Eduard Friedrich Poeppig (16 July 1798 – 4 September 1868) was a German botanist, zoologist and explorer.

==Biography==
Poeppig was born in Plauen, Saxony. He studied medicine and natural history at the University of Leipzig, graduating with a medical degree. On graduation, the rector of the university gave him a botanical mission to North and South America. He was helped out financially by a small group of friends and scientists in Leipzig, that included botanist Christian Friedrich Schwägrichen, who in exchange, received sets of specimens. He subsequently worked as a naturalist in Cuba (1823–24) and Pennsylvania (1824–26). In 1826 he departed for Valparaíso, Chile, and spent several years performing scientific exploration throughout Chile, Peru and Brazil. As a result of his journey in South America, he published "Reise in Chile, Peru und auf dem Amazonenstrome, während der Jahre 1827-1832 " (2 volumes).

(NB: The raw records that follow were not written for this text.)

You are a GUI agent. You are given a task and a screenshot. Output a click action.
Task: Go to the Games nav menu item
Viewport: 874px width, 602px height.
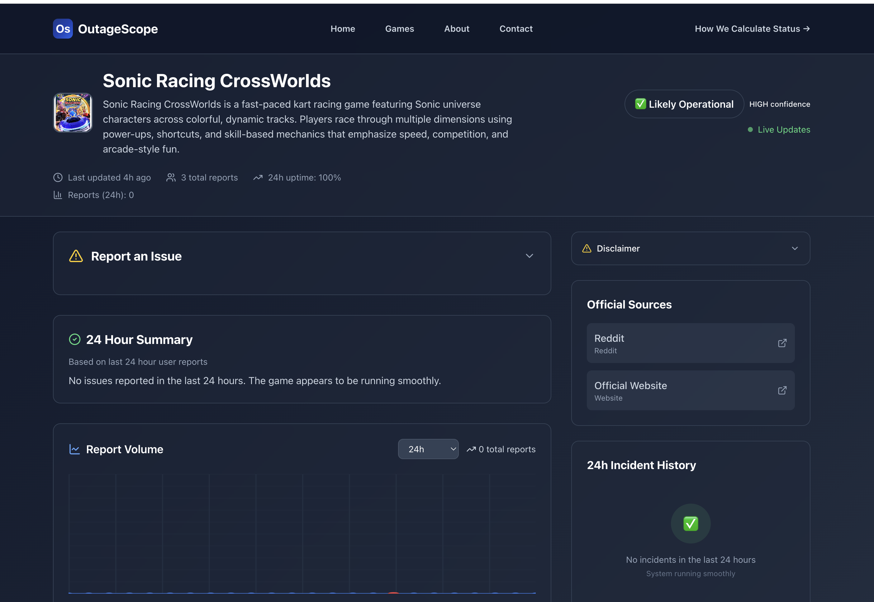399,29
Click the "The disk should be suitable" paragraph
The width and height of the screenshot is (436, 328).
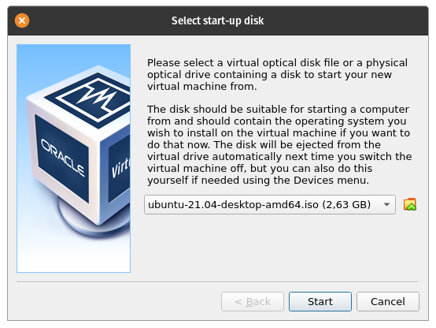pos(279,144)
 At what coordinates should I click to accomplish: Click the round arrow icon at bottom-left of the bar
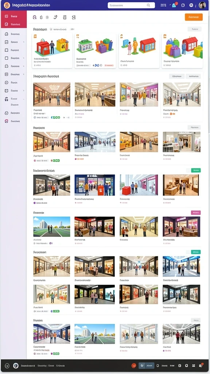(7, 365)
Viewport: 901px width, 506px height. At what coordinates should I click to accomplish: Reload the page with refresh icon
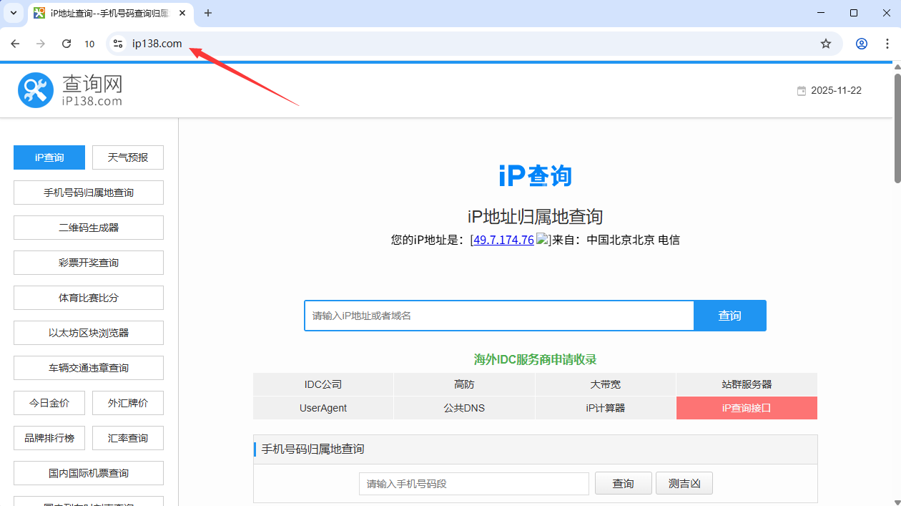(67, 44)
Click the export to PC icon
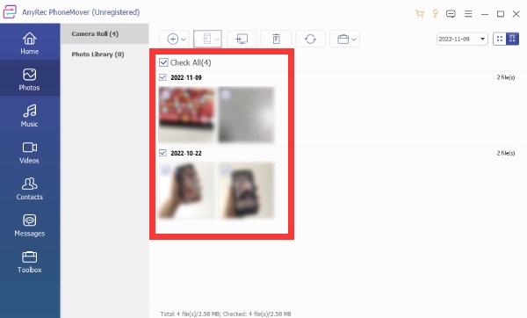The width and height of the screenshot is (527, 318). click(x=242, y=39)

Gustav Kunze supported these botanical voyages (1823-1828) and distributed plant material collected by Poeppig in several exsiccata-like series, among others [Pöppig] Plantae Pensylvaniae and Pöppig Coll. Pl. Chil. I.

In the autumn of 1832, he returned to Germany with significant zoological and botanical collections — several hundred stuffed animals, a collection of ethnographic objects, and more than 17,000 dried plants. During the following year, he became an associate professor at the University of Leipzig, where in 1834 he was named director of its zoological museum. In 1846 he attained a full professorship at Leipzig, a position he maintained until his death in 1868. He contributed to the establishment of a scientific museum in Leipzig, and bequeathed to it some of his collections, with the remainder being sent to museums in Berlin and Vienna.

In South America he described numerous new species of plants. His botanical magnum opus, Nova genera ac Species Plantarum quas in regno, Chiliensi, Peruviano, ac Terra Amazonica, anni 1827-1832 lectarum, was published in three volumes. In it he described 31 new genera, and 477 new species. For the first two volumes he collaborated with Stephan Endlicher.

== Eponymy ==
The plant genus Poeppigia is named after him, as are taxa with the specific epithets of poeppigi, poeppigii, and poeppigiana, a few examples being: the silvery woolly monkey (Lagothrix poeppigii ), the snake Atractus poeppigi, the toad Rhinella poeppigii, the orchid Campylocentrum poeppigii (Rchb. f.) Rolfe, and the angiosperm species Guatteria poeppigiana Mart..

==Written works==
- Fragmentum synopseos plantarum phanerogamarum, (1833). (in Latin).
- Selbstanzeige der Reisebeschreibung in Blätter für literarische Unterhaltung, (1835). (in German).
- Reise in Chile, Peru und auf dem Amazonenstrome während der Jahre 1827–1832 (Travel in Chile, Peru, and on the Amazon river during the years 1827–1832), 2 volumes (1834-36). (in German).
- Nova genera ac species plantarum, quas in regno Chilensi Peruviano et in terra Amazonica: annis MDCCCXXVII ad MDCCCXXXII (with Stephan Ladislaus Endlicher), (1835–45). (in Latin).
- Reise nach den Vereinigten Staaten (Travel to the United States), (1837). (in German).
- Über alte und neue Handelswege nach der Westküste Amerikas (On old and new trade routes to the west coast of the Americas), (1838). (in German).
- Landschaftliche Ansichten und erlauternde Darstellungen (Views of countryside with explanation), (1839). (in German).
Poeppig was a primary contributor of ethnological, geographical, and biological articles about the Americas for the Allgemeine Encyclopaedie, edited by Ersch and Gruber.